First things first. You win Finguz by being the first to reach The Ring — a.k.a. the winner's circle. Just that simple, except for everyone who's trying to beat you to it.

Flickoff

Instead of using dice to move, Finguz uses Flickoffs. It’s like Rock Paper Scissors, but with the number of fingers instead.

Moving

Players move from space to space. You flick off against the player whose color space you're already on. If it's your color, you get to pick your opponent.

Whenever you land on your own color space, you get to draw a card. That's a good thing. You should learn about the Finguz cards.

Offense can go past spaces with other players on them already. There is no blocking in Finguz, but there’s something even better: poking!

Poking

When you land on a space with a player on it, you “poke” them. You stay where they were and they go back two spaces. Haha.

Gameplay

To start, each player picks a color. No fistfights, please. Finguz is a competitive yet semi-civil game.

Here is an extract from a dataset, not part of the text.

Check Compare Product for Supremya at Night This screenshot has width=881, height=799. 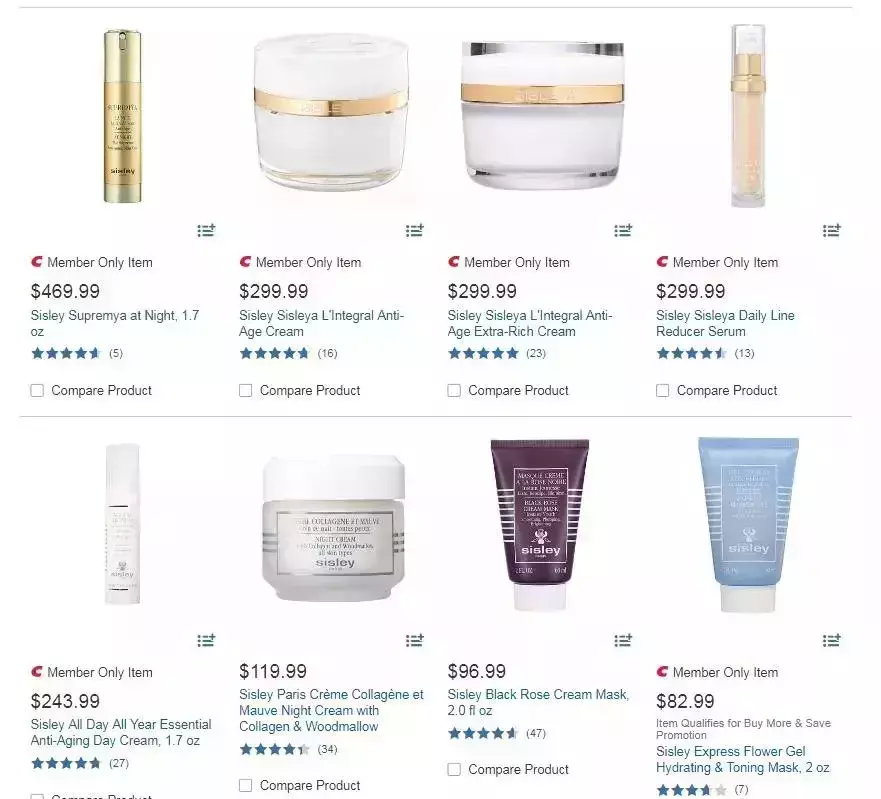pos(37,391)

Now comes the fun part. To decide who goes first, everyone does a Flickoff at the same time. Let's call this a Ginormous Flickoff.

Who wins? The player with the highest unique number. (See how the word "unique" is bold?)


This is sort of the same but different from the Flickoff matches you'll have during the rest of the game.

Okay, whoever won first to start places their token on the number 1 space. Turns go clockwise around the board, so place the rest of the tokens in that order on the numbered spaces.

No Dice?!? But...

Random is as random does. If you just can’t take the fact that Finguz packs strategy into what would otherwise be a random roll of dice, that’s okay. You can use a single die from any other game and re-roll a six during Flickoffs.

By the way, this is how you play a one-person game, too. You pick your number and roll a die for your "opponent."

Cards

Yup. There are cards.

Cards  add even more strategy to a Finguz game.

3-Player Version

So your fourth player went AWOL. No worries. For the color spaces without a player, just treat those like your own color spaces—you get to pick your Flickoff opponent. Other than that, it's all the same. You still only draw a card when you land on your own color space.

2-Player Version

Hey, where is everyone? Same as the 3-Player version. Of course, you'll be flicking off against each other all day or night, depending on what time it is and time zones and stuff.